→ **Trecho citado**
«O dirigente da Federação Nacional de Professores comentou recentemente o resultado de um estudo que concluía pela desmotivação para o trabalho dos docentes do pré-escolar e dos ensinos básico e secundário.
Não menos importante seria efetuarem-se estudos de natureza análoga versados sobre o ensino superior. Com efeito, o ensino superior tem sido alvo de imposições significativas por parte das entidades com competências inspetivas e de acreditação, que acabam por se refletir no trabalho, no ânimo e na missão dos professores.

→ **O que fazer**
1. Segundo o trecho citado, por que razão seria importante fazer estudos semelhantes sobre o ensino superior? Responda com uma a três frases.
2. Volte a escrever o trecho citado, começando em "Não menos importante" e terminando em "missão dos professores.", e troque "ensino superior" por "ensino universitário".
3. Responda com base no trecho citado:
(a) Quem comentou o resultado do estudo?
(b) A que conclusão chegava esse estudo?
(c) Que entidades têm feito imposições significativas ao ensino superior?
Os registos que se seguem constituem material independente.

→ **Material apresentado**
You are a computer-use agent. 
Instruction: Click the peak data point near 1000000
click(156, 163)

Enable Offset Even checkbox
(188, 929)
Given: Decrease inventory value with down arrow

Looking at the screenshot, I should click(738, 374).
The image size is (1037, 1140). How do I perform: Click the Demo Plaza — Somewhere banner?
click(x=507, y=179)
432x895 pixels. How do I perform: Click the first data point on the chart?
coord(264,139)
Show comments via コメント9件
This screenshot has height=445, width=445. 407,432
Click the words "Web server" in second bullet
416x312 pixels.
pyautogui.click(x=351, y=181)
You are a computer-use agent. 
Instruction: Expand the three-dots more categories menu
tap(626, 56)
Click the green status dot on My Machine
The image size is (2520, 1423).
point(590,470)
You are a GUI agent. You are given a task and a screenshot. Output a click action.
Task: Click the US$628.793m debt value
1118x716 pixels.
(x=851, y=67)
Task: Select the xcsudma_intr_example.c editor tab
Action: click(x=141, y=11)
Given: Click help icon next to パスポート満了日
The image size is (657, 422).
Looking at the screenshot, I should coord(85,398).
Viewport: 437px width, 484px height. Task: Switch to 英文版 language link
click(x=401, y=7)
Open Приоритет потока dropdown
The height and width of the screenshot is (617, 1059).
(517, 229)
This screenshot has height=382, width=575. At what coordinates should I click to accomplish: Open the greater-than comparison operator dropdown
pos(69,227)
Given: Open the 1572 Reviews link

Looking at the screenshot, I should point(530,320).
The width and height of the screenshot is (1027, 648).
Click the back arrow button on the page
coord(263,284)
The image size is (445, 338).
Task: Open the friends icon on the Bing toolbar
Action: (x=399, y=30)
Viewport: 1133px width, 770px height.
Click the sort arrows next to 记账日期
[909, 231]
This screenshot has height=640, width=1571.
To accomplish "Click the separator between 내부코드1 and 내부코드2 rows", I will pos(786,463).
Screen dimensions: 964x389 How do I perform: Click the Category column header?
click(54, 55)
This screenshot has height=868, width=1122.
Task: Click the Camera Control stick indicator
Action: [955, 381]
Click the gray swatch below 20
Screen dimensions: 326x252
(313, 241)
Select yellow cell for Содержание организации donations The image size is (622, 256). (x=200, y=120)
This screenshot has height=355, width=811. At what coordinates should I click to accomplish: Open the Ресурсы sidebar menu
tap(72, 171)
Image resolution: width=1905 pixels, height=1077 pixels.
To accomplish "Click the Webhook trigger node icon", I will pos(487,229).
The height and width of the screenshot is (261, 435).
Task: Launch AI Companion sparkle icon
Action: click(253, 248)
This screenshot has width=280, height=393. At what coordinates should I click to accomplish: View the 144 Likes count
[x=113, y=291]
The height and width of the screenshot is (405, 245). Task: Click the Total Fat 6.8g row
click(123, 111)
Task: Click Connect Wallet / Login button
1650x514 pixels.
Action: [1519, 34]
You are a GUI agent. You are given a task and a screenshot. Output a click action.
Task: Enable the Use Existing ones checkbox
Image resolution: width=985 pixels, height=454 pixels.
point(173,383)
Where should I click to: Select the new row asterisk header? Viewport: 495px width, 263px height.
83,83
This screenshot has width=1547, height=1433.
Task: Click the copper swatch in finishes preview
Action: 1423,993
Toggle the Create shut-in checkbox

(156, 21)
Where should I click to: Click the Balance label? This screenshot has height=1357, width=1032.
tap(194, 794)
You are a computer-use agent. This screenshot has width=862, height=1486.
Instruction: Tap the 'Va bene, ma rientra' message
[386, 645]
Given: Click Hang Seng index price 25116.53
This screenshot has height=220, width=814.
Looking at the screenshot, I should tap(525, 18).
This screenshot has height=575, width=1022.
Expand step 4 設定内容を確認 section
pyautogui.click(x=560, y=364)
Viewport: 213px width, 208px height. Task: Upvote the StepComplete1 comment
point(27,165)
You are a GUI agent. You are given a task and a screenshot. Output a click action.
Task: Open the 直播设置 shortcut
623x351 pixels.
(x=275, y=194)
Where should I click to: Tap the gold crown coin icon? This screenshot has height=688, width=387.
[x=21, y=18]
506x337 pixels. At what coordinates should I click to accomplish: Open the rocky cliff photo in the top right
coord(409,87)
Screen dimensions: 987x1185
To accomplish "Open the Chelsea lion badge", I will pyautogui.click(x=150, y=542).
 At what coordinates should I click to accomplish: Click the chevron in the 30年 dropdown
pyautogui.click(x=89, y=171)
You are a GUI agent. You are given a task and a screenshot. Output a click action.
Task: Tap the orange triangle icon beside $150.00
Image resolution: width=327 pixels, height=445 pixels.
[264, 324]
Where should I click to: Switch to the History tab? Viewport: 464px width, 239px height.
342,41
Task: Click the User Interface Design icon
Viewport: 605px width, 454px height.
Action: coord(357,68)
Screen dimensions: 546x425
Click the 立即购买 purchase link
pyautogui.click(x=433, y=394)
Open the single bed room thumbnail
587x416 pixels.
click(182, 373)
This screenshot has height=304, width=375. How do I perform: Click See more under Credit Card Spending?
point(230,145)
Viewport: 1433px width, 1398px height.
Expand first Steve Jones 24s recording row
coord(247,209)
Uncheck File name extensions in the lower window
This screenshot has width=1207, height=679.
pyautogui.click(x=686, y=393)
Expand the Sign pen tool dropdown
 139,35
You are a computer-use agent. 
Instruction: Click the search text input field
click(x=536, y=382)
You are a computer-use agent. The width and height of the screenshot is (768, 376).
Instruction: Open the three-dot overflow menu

→ **Soluções por tarefa**
1. Porque o ensino superior tem sido alvo de imposições significativas por parte das entidades com competências inspetivas e de acreditação. Essas imposições acabam por se refletir no trabalho, no ânimo e na missão dos professores.

2.
Não menos importante seria efetuarem-se estudos de natureza análoga versados sobre o ensino universitário. Com efeito, o ensino universitário tem sido alvo de imposições significativas por parte das entidades com competências inspetivas e de acreditação, que acabam por se refletir no trabalho, no ânimo e na missão dos professores.

3.
(a) O dirigente da Federação Nacional de Professores.
(b) Os docentes do pré-escolar e dos ensinos básico e secundário estão desmotivados para o trabalho.
(c) As entidades com competências inspetivas e de acreditação.